Test suite maintenance: Adversarial datasets go stale. If you parameterize tests over a static dataset, you won’t catch new attack vectors. Plan to refresh datasets quarterly or integrate with live red-team feeds.
Side effect management: If your agent makes real API calls during tests, you risk rate limits, cost overruns, or data corruption. Use mocking aggressively, and reserve real API calls for integration tests that run less frequently.
Assertion threshold tuning: Threshold-based assertions (e.g., “toxicity score below X”) require calibration. Set thresholds too low and you get false positives. Set them too high and you miss real safety issues.
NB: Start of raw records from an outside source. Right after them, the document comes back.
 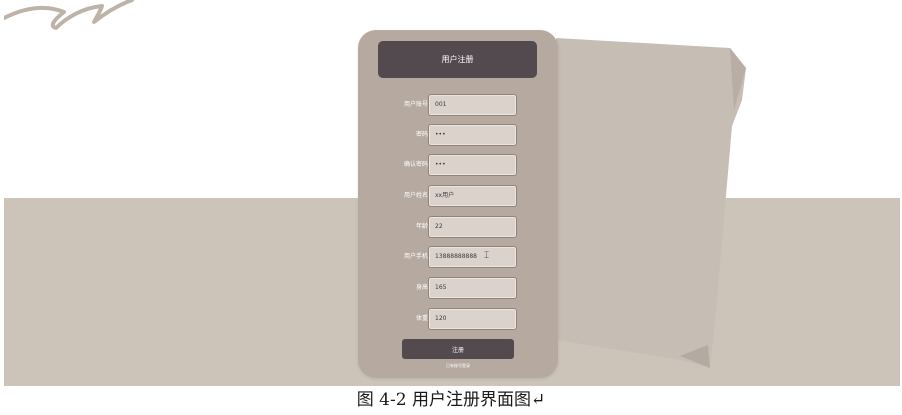 What do you see at coordinates (472, 196) in the screenshot?
I see `name-input: xx用户` at bounding box center [472, 196].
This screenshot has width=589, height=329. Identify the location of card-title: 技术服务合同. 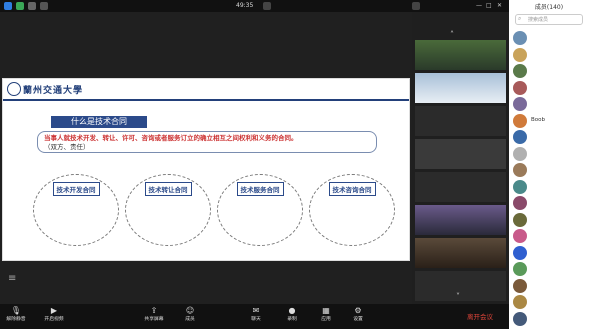
(260, 189).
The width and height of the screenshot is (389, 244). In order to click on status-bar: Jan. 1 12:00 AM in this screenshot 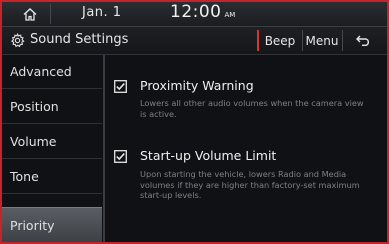, I will do `click(194, 14)`.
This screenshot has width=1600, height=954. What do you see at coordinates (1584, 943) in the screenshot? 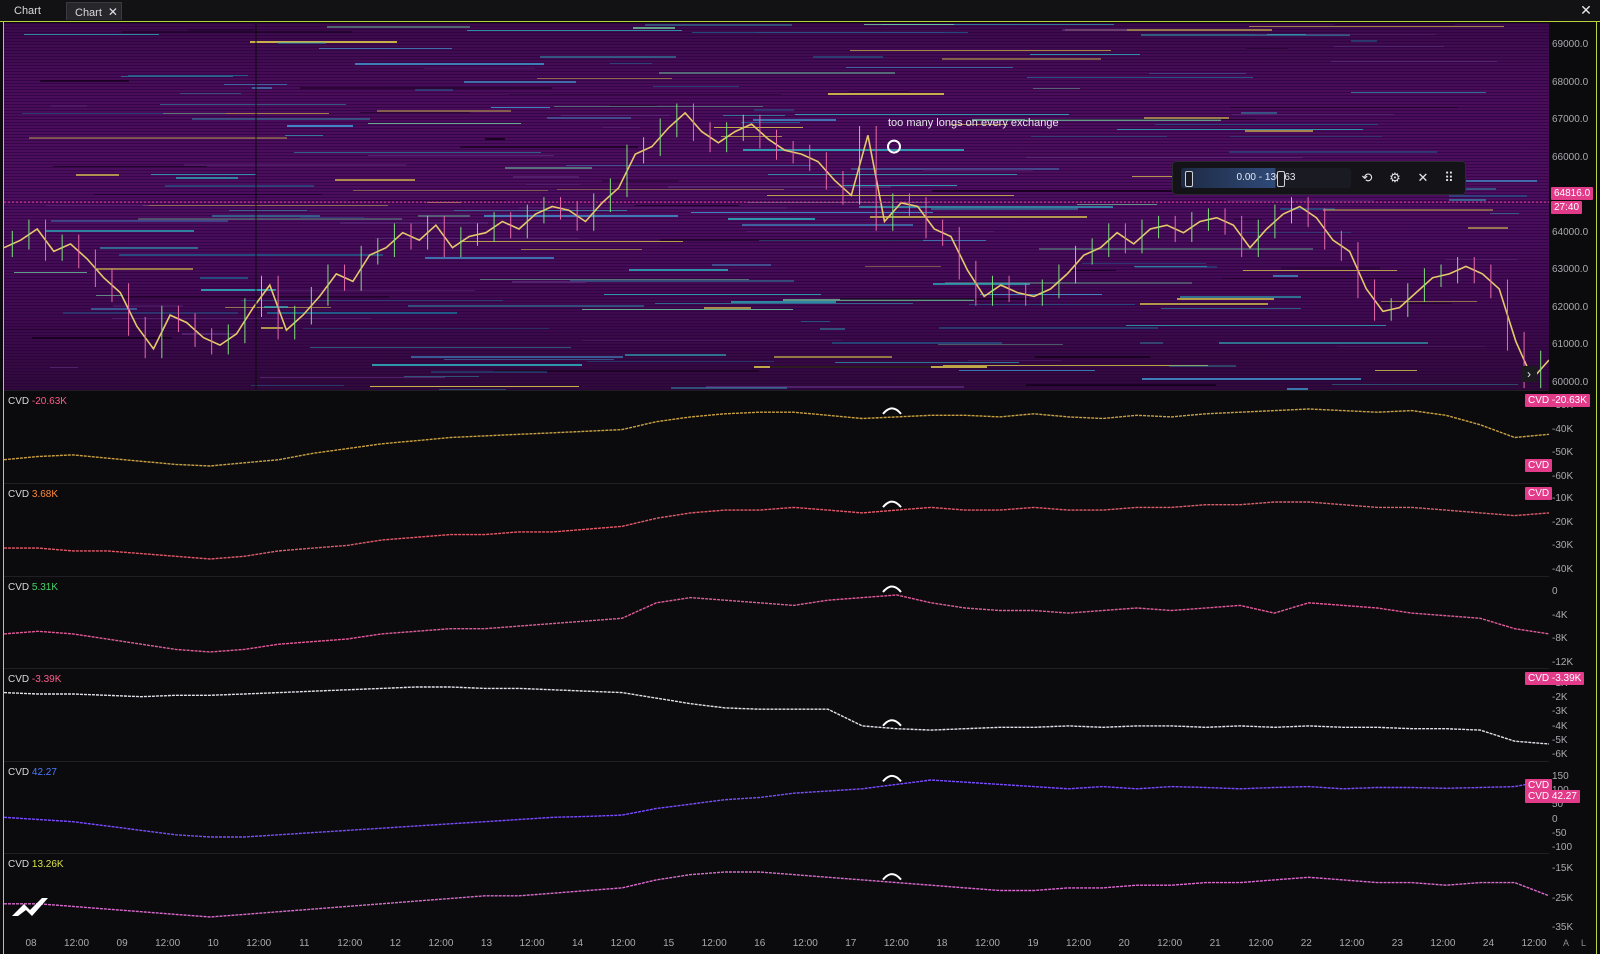
I see `log-scale-toggle: L` at bounding box center [1584, 943].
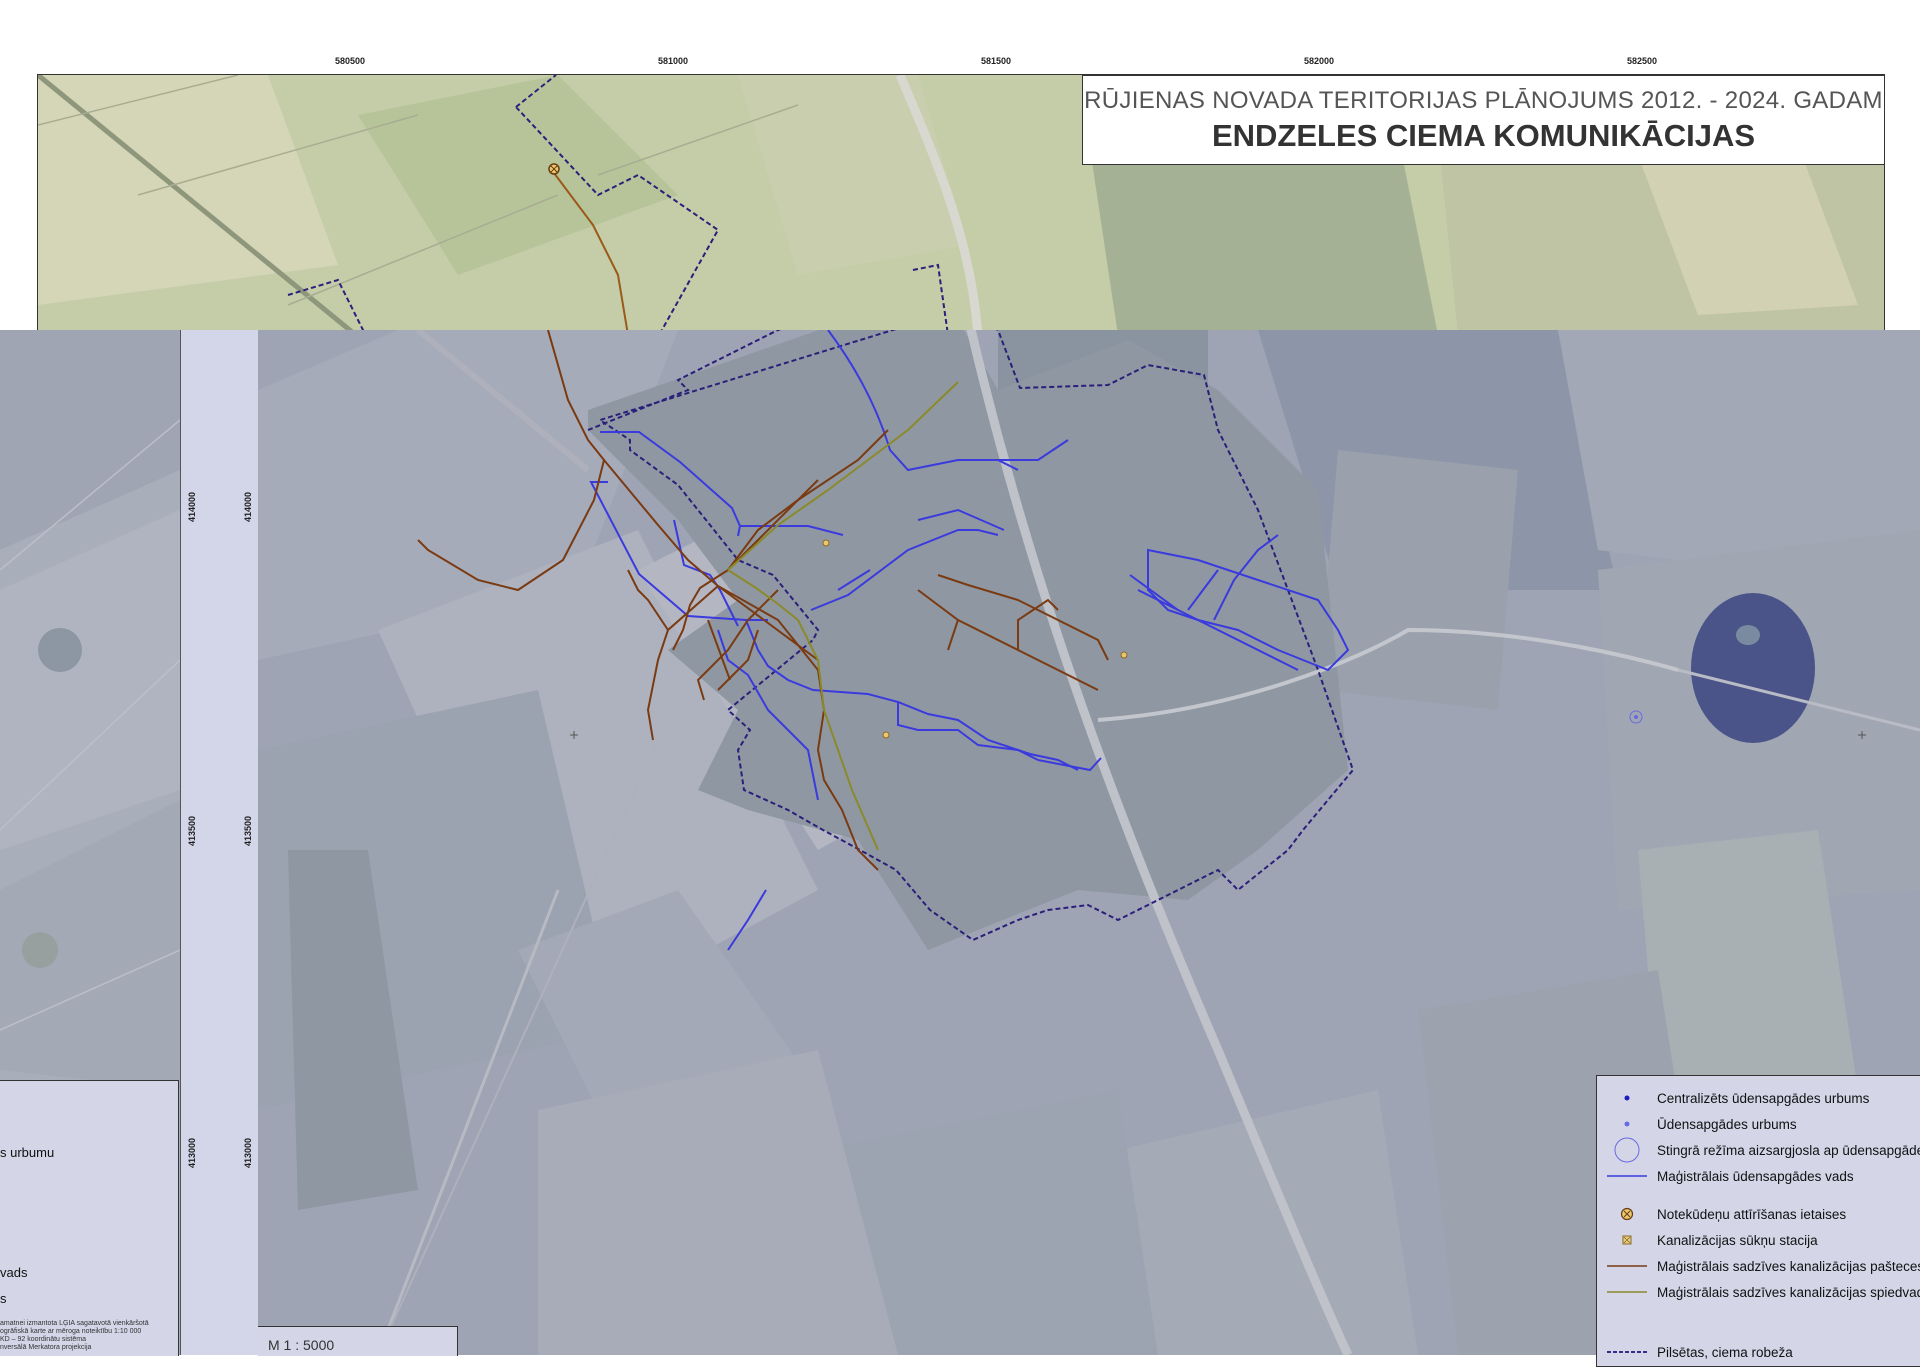  I want to click on legend-item-boundary: Pilsētas, ciema robeža, so click(1695, 1352).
Start with conservative thresholds and adjust based on false positive rates.
Parallel execution conflicts: If tests share state (database, file system, external APIs), parallel execution will cause race conditions. Use pytest’s --dist loadscope to run tests from the same module sequentially, or isolate state per test with fixtures.
Technical Verdict
Use RAMPART when:
- You already use pytest for testing and want to add safety tests to your existing pipeline
- Your agents have side effects (tool calls, state mutations) that need isolation
- You need version-controlled, reproducible adversarial test suites
- You want safety testing to fail builds, not just generate reports
Avoid RAMPART when:
- You need runtime safety guardrails (use input/output filters or sandboxing instead)
- Your agents are stateless LLM wrappers (consider Anthropic’s Evals or OpenAI’s evals library for simpler evaluation workflows)
- You require domain-specific harm taxonomies not covered by the built-in categories
- You need real-time adversarial testing in production (RAMPART is a dev-time tool)
RAMPART shifts agent safety testing from a post-hoc audit to a continuous integration concern. It won’t catch every attack, but it makes safety testing a first-class part of your development workflow. The pytest integration is the key insight: by reusing existing test infrastructure, RAMPART reduces the friction of writing and running adversarial tests.